■ **TASK DESCRIPTION**
Every line in the listing is to be echoed verbatim.

______________________________

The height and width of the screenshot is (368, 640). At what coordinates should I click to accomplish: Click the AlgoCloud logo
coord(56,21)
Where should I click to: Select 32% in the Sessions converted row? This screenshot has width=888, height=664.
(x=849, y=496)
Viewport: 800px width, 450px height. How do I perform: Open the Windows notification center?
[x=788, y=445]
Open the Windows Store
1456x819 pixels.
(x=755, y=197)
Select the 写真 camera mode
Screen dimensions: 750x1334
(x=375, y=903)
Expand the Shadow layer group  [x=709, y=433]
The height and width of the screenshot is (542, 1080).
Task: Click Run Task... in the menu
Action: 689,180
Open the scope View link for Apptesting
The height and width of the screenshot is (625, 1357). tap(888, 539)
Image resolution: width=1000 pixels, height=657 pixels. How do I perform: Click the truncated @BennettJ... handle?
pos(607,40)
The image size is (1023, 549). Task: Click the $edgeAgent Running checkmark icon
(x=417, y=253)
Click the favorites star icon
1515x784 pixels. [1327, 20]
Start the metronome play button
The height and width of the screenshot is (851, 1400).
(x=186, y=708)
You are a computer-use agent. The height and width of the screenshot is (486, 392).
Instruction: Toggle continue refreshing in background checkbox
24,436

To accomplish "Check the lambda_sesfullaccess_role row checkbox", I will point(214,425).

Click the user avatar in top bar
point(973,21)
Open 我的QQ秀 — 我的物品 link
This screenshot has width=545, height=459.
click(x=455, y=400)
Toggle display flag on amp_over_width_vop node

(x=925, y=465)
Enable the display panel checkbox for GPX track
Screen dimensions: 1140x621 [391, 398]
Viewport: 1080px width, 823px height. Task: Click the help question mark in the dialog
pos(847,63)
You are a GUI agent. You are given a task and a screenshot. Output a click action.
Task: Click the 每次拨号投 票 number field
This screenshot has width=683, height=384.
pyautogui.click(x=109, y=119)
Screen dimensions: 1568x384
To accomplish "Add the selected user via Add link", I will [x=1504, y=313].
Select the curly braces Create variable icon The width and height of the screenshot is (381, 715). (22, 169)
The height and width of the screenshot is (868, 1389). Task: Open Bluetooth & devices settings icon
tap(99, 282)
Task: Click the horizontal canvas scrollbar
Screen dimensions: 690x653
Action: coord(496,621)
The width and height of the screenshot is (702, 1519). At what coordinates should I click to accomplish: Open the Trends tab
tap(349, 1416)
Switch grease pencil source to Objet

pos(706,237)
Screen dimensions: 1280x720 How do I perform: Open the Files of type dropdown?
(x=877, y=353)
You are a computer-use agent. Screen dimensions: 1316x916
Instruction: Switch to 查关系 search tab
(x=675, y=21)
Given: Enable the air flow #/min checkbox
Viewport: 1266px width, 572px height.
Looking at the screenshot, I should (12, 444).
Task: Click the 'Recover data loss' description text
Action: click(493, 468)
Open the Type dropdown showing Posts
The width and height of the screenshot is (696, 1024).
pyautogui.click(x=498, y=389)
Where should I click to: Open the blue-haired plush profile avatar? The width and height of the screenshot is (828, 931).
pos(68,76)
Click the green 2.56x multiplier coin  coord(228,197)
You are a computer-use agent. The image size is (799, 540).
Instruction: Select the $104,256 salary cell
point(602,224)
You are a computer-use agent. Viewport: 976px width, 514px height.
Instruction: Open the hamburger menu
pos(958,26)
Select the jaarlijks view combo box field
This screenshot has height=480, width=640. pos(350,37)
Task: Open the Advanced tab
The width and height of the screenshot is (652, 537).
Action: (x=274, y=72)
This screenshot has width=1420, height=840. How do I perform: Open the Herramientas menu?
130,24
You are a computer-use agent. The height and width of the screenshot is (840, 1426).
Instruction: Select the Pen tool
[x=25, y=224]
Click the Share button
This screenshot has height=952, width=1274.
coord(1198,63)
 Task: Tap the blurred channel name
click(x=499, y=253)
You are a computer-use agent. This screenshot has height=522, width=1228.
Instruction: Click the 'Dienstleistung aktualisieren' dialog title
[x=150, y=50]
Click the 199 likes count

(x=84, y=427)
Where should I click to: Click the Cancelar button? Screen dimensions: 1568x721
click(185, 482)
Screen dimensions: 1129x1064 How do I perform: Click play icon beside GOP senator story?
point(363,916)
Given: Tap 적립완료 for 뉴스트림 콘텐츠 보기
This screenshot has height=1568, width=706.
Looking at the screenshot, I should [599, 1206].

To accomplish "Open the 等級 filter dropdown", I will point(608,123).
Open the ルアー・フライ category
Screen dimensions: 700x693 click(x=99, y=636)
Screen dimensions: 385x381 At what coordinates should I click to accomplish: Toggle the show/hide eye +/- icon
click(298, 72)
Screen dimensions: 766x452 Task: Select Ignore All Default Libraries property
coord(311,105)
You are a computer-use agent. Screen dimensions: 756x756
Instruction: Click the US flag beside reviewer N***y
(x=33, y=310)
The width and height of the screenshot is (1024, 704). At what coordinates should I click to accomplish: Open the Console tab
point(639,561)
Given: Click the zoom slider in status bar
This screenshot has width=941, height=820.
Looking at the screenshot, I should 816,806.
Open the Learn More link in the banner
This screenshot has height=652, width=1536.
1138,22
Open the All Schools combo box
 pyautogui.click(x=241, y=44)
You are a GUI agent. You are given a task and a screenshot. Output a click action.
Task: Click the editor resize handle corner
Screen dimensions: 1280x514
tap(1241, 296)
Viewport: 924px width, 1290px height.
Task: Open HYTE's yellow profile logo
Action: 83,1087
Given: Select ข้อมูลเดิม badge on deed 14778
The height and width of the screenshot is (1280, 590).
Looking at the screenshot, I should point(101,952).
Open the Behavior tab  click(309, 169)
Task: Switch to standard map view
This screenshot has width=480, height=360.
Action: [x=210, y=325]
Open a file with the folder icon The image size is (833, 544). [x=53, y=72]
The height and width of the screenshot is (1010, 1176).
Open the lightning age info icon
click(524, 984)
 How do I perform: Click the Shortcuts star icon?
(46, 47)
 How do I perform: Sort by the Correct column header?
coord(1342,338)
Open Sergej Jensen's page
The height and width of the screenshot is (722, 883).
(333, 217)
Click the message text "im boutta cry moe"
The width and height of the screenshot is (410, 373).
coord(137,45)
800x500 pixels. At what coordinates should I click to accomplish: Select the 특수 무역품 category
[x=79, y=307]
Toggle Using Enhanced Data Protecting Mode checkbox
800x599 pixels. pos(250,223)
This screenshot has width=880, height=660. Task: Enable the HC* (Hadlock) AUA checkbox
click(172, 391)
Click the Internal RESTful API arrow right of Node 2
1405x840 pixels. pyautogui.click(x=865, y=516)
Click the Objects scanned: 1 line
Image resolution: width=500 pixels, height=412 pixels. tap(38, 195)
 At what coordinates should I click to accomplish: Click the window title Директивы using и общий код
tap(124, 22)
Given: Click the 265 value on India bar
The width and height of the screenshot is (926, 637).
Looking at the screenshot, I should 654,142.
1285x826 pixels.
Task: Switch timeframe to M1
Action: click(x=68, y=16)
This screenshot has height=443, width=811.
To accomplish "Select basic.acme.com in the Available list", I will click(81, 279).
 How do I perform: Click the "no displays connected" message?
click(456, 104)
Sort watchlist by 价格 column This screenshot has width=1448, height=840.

______________________________

■ **OUTPUT FOR THIS TASK**
The height and width of the screenshot is (368, 640). At what coordinates should I click to accomplish: Click the AlgoCloud logo
coord(56,21)
Where should I click to: Select 32% in the Sessions converted row? This screenshot has width=888, height=664.
(x=849, y=496)
Viewport: 800px width, 450px height. How do I perform: Open the Windows notification center?
[x=788, y=445]
Open the Windows Store
1456x819 pixels.
(x=755, y=197)
Select the 写真 camera mode
Screen dimensions: 750x1334
(x=375, y=903)
Expand the Shadow layer group  [x=709, y=433]
The height and width of the screenshot is (542, 1080).
Task: Click Run Task... in the menu
Action: 689,180
Open the scope View link for Apptesting
The height and width of the screenshot is (625, 1357). tap(888, 539)
Image resolution: width=1000 pixels, height=657 pixels. How do I perform: Click the truncated @BennettJ... handle?
pos(607,40)
The image size is (1023, 549). Task: Click the $edgeAgent Running checkmark icon
(x=417, y=253)
Click the favorites star icon
1515x784 pixels. [1327, 20]
Start the metronome play button
The height and width of the screenshot is (851, 1400).
(x=186, y=708)
You are a computer-use agent. The height and width of the screenshot is (486, 392).
Instruction: Toggle continue refreshing in background checkbox
24,436

To accomplish "Check the lambda_sesfullaccess_role row checkbox", I will point(214,425).

Click the user avatar in top bar
point(973,21)
Open 我的QQ秀 — 我的物品 link
This screenshot has width=545, height=459.
click(x=455, y=400)
Toggle display flag on amp_over_width_vop node

(x=925, y=465)
Enable the display panel checkbox for GPX track
Screen dimensions: 1140x621 [391, 398]
Viewport: 1080px width, 823px height. Task: Click the help question mark in the dialog
pos(847,63)
You are a GUI agent. You are given a task and a screenshot. Output a click action.
Task: Click the 每次拨号投 票 number field
This screenshot has width=683, height=384.
pyautogui.click(x=109, y=119)
Screen dimensions: 1568x384
To accomplish "Add the selected user via Add link", I will [x=1504, y=313].
Select the curly braces Create variable icon The width and height of the screenshot is (381, 715). (22, 169)
The height and width of the screenshot is (868, 1389). Task: Open Bluetooth & devices settings icon
tap(99, 282)
Task: Click the horizontal canvas scrollbar
Screen dimensions: 690x653
Action: coord(496,621)
The width and height of the screenshot is (702, 1519). At what coordinates should I click to accomplish: Open the Trends tab
tap(349, 1416)
Switch grease pencil source to Objet

pos(706,237)
Screen dimensions: 1280x720 How do I perform: Open the Files of type dropdown?
(x=877, y=353)
You are a computer-use agent. Screen dimensions: 1316x916
Instruction: Switch to 查关系 search tab
(x=675, y=21)
Given: Enable the air flow #/min checkbox
Viewport: 1266px width, 572px height.
Looking at the screenshot, I should (12, 444).
Task: Click the 'Recover data loss' description text
Action: click(493, 468)
Open the Type dropdown showing Posts
The width and height of the screenshot is (696, 1024).
pyautogui.click(x=498, y=389)
Where should I click to: Open the blue-haired plush profile avatar? The width and height of the screenshot is (828, 931).
pos(68,76)
Click the green 2.56x multiplier coin  coord(228,197)
You are a computer-use agent. The image size is (799, 540).
Instruction: Select the $104,256 salary cell
point(602,224)
You are a computer-use agent. Viewport: 976px width, 514px height.
Instruction: Open the hamburger menu
pos(958,26)
Select the jaarlijks view combo box field
This screenshot has height=480, width=640. pos(350,37)
Task: Open the Advanced tab
The width and height of the screenshot is (652, 537).
Action: (x=274, y=72)
This screenshot has width=1420, height=840. How do I perform: Open the Herramientas menu?
130,24
You are a computer-use agent. The height and width of the screenshot is (840, 1426).
Instruction: Select the Pen tool
[x=25, y=224]
Click the Share button
This screenshot has height=952, width=1274.
coord(1198,63)
 Task: Tap the blurred channel name
click(x=499, y=253)
You are a computer-use agent. This screenshot has height=522, width=1228.
Instruction: Click the 'Dienstleistung aktualisieren' dialog title
[x=150, y=50]
Click the 199 likes count

(x=84, y=427)
Where should I click to: Click the Cancelar button? Screen dimensions: 1568x721
click(185, 482)
Screen dimensions: 1129x1064 How do I perform: Click play icon beside GOP senator story?
point(363,916)
Given: Tap 적립완료 for 뉴스트림 콘텐츠 보기
This screenshot has height=1568, width=706.
Looking at the screenshot, I should [599, 1206].

To accomplish "Open the 等級 filter dropdown", I will point(608,123).
Open the ルアー・フライ category
Screen dimensions: 700x693 click(x=99, y=636)
Screen dimensions: 385x381 At what coordinates should I click to accomplish: Toggle the show/hide eye +/- icon
click(298, 72)
Screen dimensions: 766x452 Task: Select Ignore All Default Libraries property
coord(311,105)
You are a computer-use agent. Screen dimensions: 756x756
Instruction: Click the US flag beside reviewer N***y
(x=33, y=310)
The width and height of the screenshot is (1024, 704). At what coordinates should I click to accomplish: Open the Console tab
point(639,561)
Given: Click the zoom slider in status bar
This screenshot has width=941, height=820.
Looking at the screenshot, I should 816,806.
Open the Learn More link in the banner
This screenshot has height=652, width=1536.
1138,22
Open the All Schools combo box
 pyautogui.click(x=241, y=44)
You are a GUI agent. You are given a task and a screenshot. Output a click action.
Task: Click the editor resize handle corner
Screen dimensions: 1280x514
tap(1241, 296)
Viewport: 924px width, 1290px height.
Task: Open HYTE's yellow profile logo
Action: 83,1087
Given: Select ข้อมูลเดิม badge on deed 14778
The height and width of the screenshot is (1280, 590).
Looking at the screenshot, I should point(101,952).
Open the Behavior tab  click(309, 169)
Task: Switch to standard map view
This screenshot has width=480, height=360.
Action: [x=210, y=325]
Open a file with the folder icon The image size is (833, 544). [x=53, y=72]
The height and width of the screenshot is (1010, 1176).
Open the lightning age info icon
click(524, 984)
 How do I perform: Click the Shortcuts star icon?
(46, 47)
 How do I perform: Sort by the Correct column header?
coord(1342,338)
Open Sergej Jensen's page
The height and width of the screenshot is (722, 883).
(333, 217)
Click the message text "im boutta cry moe"
The width and height of the screenshot is (410, 373).
coord(137,45)
800x500 pixels. At what coordinates should I click to accomplish: Select the 특수 무역품 category
[x=79, y=307]
Toggle Using Enhanced Data Protecting Mode checkbox
800x599 pixels. pos(250,223)
This screenshot has width=880, height=660. Task: Enable the HC* (Hadlock) AUA checkbox
click(172, 391)
Click the Internal RESTful API arrow right of Node 2
1405x840 pixels. pyautogui.click(x=865, y=516)
Click the Objects scanned: 1 line
Image resolution: width=500 pixels, height=412 pixels. tap(38, 195)
 At what coordinates should I click to accomplish: Click the window title Директивы using и общий код
tap(124, 22)
Given: Click the 265 value on India bar
The width and height of the screenshot is (926, 637).
Looking at the screenshot, I should 654,142.
1285x826 pixels.
Task: Switch timeframe to M1
Action: click(x=68, y=16)
This screenshot has height=443, width=811.
To accomplish "Select basic.acme.com in the Available list", I will click(81, 279).
 How do I perform: Click the "no displays connected" message?
click(456, 104)
Sort watchlist by 价格 column This screenshot has width=1448, height=840.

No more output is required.